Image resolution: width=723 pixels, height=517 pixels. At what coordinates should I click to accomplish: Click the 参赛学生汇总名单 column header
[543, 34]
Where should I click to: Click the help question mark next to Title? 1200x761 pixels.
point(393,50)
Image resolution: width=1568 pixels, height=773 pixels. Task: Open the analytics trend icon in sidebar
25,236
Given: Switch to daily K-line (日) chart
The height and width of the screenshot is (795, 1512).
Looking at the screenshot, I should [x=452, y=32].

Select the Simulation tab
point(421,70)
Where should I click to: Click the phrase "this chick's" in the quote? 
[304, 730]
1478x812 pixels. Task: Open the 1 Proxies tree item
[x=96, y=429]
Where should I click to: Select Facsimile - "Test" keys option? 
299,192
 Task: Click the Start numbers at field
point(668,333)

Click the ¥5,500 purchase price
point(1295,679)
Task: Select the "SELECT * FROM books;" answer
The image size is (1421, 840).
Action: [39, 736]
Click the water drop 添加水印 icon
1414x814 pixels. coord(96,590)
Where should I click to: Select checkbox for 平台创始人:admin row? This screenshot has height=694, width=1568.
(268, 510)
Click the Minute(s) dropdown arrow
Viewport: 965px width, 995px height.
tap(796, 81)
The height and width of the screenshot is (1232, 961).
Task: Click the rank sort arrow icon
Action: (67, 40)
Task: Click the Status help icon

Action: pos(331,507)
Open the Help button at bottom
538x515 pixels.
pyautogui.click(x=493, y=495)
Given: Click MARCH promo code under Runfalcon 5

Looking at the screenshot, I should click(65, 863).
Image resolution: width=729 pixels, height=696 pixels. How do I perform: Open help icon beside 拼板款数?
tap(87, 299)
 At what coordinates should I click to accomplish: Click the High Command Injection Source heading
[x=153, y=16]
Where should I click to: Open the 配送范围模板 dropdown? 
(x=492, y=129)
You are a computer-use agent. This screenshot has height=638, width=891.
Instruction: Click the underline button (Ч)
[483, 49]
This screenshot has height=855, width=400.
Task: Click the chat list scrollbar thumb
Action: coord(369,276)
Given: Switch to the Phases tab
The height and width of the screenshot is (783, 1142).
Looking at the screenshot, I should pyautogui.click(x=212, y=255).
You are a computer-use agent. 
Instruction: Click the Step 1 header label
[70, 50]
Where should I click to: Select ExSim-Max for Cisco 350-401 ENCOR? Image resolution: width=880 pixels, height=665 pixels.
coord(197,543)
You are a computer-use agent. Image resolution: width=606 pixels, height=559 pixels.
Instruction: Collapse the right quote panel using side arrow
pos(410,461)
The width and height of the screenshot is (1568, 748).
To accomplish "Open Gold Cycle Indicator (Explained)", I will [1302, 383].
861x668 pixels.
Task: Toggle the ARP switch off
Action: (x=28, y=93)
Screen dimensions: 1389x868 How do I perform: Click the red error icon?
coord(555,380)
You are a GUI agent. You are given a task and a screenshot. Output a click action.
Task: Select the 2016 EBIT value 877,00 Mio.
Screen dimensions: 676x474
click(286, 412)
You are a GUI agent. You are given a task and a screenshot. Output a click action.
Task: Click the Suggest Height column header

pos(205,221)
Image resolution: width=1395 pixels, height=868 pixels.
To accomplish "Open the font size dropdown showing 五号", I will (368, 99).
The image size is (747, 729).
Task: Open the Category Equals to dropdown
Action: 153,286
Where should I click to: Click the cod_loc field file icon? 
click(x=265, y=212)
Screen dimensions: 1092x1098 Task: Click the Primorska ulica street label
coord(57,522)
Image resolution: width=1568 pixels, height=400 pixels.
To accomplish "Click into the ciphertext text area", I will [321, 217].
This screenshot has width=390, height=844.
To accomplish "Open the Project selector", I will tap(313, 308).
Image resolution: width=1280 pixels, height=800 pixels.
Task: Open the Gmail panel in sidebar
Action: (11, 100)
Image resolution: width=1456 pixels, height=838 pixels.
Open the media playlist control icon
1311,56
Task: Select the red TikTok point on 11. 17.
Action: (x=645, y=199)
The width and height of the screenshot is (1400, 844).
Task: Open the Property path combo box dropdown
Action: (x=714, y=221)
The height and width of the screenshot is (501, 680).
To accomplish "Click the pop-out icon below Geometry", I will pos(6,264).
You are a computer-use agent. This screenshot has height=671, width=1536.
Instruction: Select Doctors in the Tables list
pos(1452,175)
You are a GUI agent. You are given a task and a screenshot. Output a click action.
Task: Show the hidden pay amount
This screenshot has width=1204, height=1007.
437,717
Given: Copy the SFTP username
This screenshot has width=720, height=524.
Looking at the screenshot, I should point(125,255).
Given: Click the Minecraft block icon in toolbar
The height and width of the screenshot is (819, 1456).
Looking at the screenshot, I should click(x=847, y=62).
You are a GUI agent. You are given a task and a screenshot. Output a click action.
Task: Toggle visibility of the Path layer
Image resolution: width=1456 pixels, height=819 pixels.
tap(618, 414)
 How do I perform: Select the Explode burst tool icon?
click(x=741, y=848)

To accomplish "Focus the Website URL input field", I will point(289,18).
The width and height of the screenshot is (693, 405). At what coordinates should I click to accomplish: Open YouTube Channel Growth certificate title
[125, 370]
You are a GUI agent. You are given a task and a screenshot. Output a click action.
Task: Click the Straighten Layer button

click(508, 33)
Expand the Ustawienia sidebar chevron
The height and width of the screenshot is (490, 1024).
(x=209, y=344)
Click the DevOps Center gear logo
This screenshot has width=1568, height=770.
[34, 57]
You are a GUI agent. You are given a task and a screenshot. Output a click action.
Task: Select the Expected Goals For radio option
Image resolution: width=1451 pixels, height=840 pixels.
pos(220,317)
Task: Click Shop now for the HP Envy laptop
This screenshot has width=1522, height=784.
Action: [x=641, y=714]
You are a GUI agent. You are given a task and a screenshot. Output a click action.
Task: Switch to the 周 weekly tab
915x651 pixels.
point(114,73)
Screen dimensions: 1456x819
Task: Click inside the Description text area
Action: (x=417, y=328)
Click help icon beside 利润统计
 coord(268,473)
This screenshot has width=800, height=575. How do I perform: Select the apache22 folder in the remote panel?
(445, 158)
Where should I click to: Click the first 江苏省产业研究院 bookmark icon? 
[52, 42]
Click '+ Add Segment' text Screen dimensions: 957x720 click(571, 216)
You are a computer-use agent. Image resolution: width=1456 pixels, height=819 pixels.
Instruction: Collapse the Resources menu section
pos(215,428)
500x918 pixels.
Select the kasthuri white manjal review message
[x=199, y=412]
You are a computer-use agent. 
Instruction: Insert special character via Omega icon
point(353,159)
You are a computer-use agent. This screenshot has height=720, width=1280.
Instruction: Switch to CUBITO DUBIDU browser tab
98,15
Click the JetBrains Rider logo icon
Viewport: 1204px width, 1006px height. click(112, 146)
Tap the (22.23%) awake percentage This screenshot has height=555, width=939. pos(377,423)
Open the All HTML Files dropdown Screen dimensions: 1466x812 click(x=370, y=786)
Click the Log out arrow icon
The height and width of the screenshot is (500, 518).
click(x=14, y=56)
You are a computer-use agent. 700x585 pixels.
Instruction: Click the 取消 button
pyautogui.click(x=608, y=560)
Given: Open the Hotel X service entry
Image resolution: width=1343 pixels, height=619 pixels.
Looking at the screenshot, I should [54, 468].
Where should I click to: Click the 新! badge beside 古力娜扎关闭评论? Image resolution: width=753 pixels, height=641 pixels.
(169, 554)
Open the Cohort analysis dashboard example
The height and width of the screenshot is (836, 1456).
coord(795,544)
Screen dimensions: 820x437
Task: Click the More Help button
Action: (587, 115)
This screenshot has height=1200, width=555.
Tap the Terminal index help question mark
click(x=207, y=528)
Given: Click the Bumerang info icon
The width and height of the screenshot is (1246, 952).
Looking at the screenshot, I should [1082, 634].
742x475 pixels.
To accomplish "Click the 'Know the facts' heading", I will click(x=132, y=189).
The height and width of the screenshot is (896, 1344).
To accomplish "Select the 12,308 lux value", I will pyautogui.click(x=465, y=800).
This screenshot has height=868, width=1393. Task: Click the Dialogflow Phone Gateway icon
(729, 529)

════════════════════

◆ **Direction**: How many lines of the entries above contain the string "Instruction"? Reply with the number alone.

◆ **Response to this exercise**: 8